[Items from a dataset]
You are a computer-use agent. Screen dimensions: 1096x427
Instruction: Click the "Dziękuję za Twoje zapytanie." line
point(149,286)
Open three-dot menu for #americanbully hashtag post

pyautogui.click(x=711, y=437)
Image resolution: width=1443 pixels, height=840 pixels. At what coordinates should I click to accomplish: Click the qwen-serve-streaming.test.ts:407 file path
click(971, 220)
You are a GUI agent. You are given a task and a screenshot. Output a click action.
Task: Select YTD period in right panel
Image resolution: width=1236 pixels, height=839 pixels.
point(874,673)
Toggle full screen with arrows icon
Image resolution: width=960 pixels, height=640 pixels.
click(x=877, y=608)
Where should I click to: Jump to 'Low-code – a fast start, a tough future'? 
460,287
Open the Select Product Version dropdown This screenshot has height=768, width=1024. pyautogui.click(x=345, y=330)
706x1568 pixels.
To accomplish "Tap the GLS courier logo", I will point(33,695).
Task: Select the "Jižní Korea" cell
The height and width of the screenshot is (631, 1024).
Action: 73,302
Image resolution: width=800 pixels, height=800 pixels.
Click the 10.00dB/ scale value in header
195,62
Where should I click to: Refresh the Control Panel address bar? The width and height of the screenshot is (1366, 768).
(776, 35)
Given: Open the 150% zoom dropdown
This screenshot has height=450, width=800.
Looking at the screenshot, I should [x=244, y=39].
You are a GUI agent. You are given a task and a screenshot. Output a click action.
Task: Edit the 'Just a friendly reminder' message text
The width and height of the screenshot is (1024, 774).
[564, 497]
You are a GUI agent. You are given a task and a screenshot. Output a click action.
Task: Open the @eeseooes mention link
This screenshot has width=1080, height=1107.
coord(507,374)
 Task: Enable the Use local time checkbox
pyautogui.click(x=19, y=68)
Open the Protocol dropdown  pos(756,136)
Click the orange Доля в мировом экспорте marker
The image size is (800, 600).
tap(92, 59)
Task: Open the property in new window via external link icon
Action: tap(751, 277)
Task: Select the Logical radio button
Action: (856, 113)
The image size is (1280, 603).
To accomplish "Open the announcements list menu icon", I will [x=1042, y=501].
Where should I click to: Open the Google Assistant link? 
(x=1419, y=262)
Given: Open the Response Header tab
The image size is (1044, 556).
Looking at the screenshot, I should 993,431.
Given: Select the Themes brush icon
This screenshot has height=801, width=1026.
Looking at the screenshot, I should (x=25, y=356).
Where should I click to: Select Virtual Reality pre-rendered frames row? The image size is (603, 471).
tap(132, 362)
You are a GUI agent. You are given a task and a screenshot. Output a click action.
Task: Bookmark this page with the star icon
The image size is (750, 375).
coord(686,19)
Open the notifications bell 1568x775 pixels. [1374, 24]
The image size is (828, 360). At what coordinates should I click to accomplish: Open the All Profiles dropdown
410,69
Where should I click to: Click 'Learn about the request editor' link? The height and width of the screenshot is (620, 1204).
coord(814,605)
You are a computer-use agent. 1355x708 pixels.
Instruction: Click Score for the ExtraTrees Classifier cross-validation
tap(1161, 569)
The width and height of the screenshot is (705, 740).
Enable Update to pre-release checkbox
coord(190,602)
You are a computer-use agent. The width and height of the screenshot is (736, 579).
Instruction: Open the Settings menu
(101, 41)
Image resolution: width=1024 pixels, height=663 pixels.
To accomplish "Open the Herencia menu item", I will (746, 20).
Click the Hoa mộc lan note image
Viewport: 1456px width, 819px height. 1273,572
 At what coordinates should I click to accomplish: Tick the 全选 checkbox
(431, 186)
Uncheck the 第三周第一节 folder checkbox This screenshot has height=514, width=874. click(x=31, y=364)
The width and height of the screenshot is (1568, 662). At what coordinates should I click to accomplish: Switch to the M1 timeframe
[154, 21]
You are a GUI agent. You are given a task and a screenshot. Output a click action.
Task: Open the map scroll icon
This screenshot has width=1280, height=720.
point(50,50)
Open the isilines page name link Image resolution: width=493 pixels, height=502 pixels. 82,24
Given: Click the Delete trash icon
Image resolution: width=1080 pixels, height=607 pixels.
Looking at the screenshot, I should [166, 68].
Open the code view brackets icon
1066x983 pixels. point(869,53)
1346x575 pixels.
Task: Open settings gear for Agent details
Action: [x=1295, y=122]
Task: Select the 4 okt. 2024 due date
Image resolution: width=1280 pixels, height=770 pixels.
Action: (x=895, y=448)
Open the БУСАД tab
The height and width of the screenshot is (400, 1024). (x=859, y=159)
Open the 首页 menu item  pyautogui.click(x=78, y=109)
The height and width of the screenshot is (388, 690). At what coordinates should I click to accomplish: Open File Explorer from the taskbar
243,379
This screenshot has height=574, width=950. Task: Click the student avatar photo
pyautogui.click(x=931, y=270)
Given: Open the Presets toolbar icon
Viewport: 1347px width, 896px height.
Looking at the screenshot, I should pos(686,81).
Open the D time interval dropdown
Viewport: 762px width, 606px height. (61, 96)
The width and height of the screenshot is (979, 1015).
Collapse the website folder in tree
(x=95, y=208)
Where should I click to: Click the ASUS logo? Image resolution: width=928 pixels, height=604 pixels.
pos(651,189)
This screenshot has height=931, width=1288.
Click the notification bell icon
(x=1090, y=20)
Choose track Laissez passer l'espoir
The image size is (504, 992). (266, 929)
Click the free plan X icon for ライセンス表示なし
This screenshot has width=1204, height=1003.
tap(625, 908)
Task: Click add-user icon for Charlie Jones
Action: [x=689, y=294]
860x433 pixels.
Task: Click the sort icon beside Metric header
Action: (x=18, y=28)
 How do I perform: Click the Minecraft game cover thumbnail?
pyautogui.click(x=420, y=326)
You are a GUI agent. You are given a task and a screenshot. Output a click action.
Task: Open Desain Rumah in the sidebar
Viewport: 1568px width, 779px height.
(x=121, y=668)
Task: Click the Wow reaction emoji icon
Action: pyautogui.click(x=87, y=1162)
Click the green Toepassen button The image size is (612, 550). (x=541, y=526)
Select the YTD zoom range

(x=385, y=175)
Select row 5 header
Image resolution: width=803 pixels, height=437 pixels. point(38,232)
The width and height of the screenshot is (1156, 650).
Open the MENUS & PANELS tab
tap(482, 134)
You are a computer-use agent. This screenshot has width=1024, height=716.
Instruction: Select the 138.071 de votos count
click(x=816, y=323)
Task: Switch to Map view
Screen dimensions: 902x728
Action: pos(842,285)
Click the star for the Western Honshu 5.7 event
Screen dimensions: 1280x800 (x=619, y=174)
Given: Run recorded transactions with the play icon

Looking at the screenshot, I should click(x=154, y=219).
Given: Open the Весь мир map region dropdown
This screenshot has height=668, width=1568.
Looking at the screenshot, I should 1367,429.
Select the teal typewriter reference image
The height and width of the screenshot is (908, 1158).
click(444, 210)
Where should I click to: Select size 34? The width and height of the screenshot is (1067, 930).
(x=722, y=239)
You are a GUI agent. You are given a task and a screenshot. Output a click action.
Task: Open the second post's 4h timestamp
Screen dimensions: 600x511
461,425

■ Exercise ■
The lines above from the one containing "Click the green" through the one containing "Given: Open the Весь мир map region dropdown" are to be set down exactly, and no others.

■ Task result ■
Click the green Toepassen button The image size is (612, 550). (x=541, y=526)
Select the YTD zoom range

(x=385, y=175)
Select row 5 header
Image resolution: width=803 pixels, height=437 pixels. point(38,232)
The width and height of the screenshot is (1156, 650).
Open the MENUS & PANELS tab
tap(482, 134)
You are a computer-use agent. This screenshot has width=1024, height=716.
Instruction: Select the 138.071 de votos count
click(x=816, y=323)
Task: Switch to Map view
Screen dimensions: 902x728
Action: pos(842,285)
Click the star for the Western Honshu 5.7 event
Screen dimensions: 1280x800 (x=619, y=174)
Given: Run recorded transactions with the play icon

Looking at the screenshot, I should click(x=154, y=219).
Given: Open the Весь мир map region dropdown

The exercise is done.